Shaders. This was the deep end. GLSL is its own language with its own gotchas, and the models could write something that looked like a shader and even compiled, but the logic inside, the actual math turning coordinates into colors, was frequently nonsense. Debugging a shader is already miserable because you cannot console.log a fragment. Debugging a shader the AI wrote, that it does not understand either, is a special kind of lonely.
Spatial reasoning in general. "Make the panels curve around a center point." "Tilt the whole array so it faces the audience." Those are one sentence to a human standing in a room and a genuinely hard prompt for a 2025 model, because it has no room to stand in. It is pattern-matching geometry it cannot see.

So you herd it

The mode that actually worked was not "describe it and accept the output." It was herding. I would let the model do the plumbing, then take the wheel for anything spatial. The loop looked like this: ask for a small piece, run it, look at the result, and feed back exactly what was wrong in physical terms. "The panel is facing away from the camera." "It is rotated, the top edge is on the left." Concrete, visual corrections, not "fix the math."

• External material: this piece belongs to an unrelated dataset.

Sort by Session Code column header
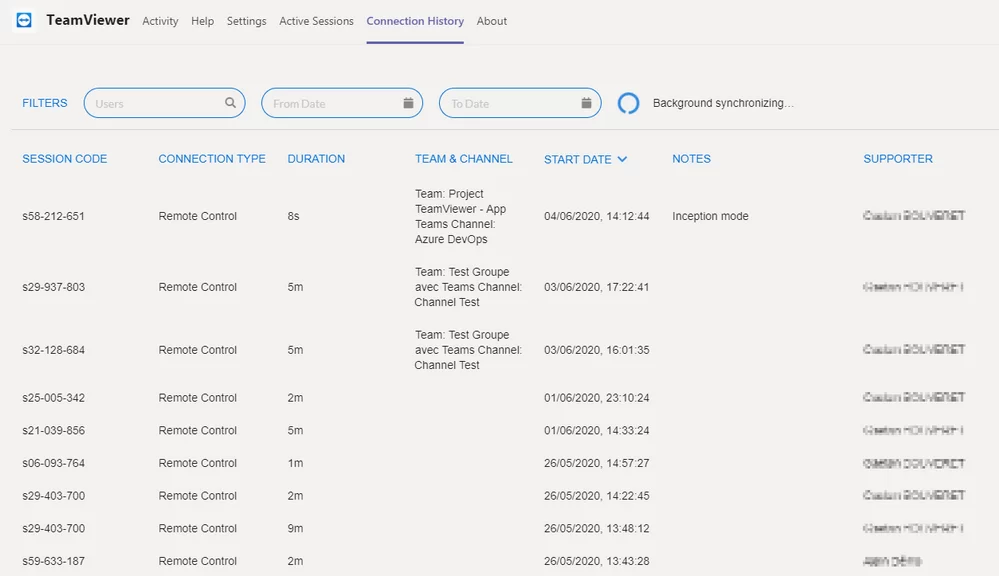Viewport: 999px width, 576px height. tap(64, 159)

The other survival trick was keeping the model's job small. Do not ask for "the curved wall layout." Ask for "given this panel position, return the rotation that makes its normal point at the origin," verify that one function in isolation, then move on. The smaller the spatial step, the better the odds. The bigger the spatial leap, the more confidently wrong the answer.

And you had to know enough to catch it. This is the part the hype skips. I could only herd the model because I could read the scene and tell when an object was subtly off. Someone with zero 3D intuition vibecoding the same tool in 2025 would have shipped something that looked almost right and was quietly broken, with no idea why. I catch those because I have stood in front of enough real LED walls on site to know which way a panel is supposed to face.

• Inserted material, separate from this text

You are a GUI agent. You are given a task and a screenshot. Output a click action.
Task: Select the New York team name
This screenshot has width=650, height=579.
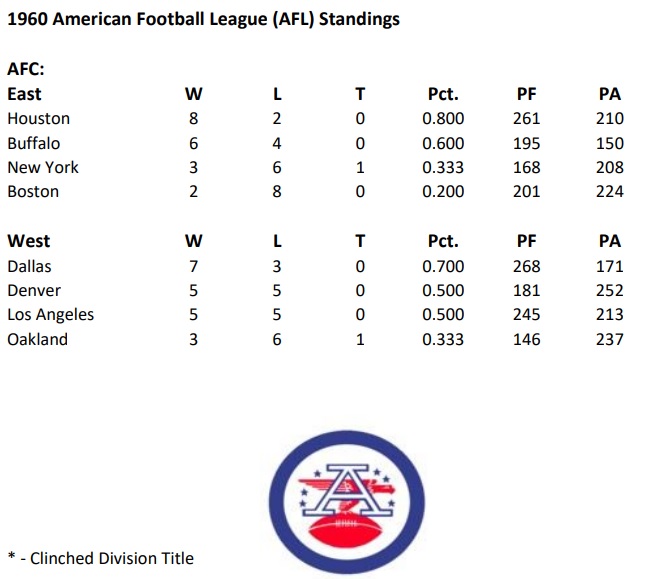(x=42, y=167)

Why it was worth doing anyway

Rough as it was, I would make the same call again. Because even with all the herding, the math fights, the shader misery, the net result was that one person built an interactive 3D tool in a fraction of the time it would have taken alone. The models could not do the spatial reasoning, but they erased everything around it, and that everything is usually what stops a side project before it starts.

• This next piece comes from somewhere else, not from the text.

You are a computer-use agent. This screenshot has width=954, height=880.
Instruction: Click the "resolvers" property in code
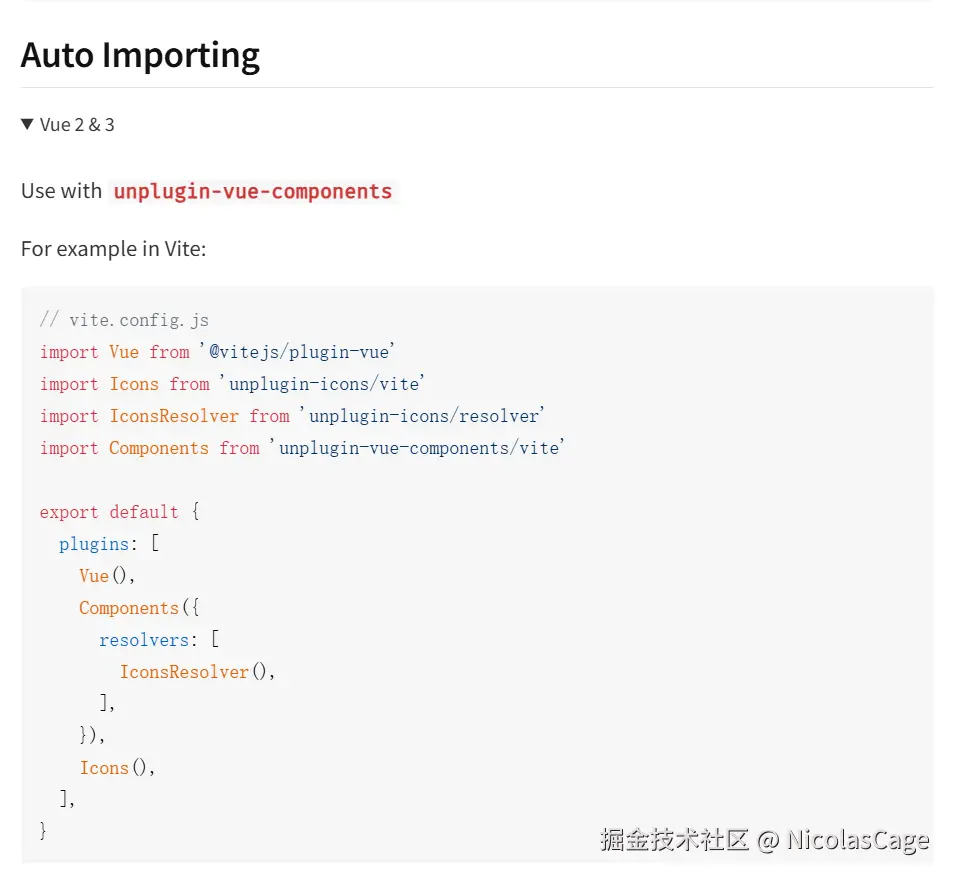pyautogui.click(x=143, y=640)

The deeper point: in autumn 2025, doing this at all meant working slightly ahead of where the tooling was comfortable. The whole conversation about AI coding was flat, two dimensional, web apps and scripts. 3D was a corner everyone assumed was too hard to bother with. It was harder. It was also completely doable if you were willing to be the spatial reasoning the model did not have.

That is usually where the interesting stuff is: not where the models are already good, but one step past it, where you still have to bring something they cannot. If you have a 3D idea sitting in a drawer because "AI cannot really do that yet," that is exactly the reason to take it out.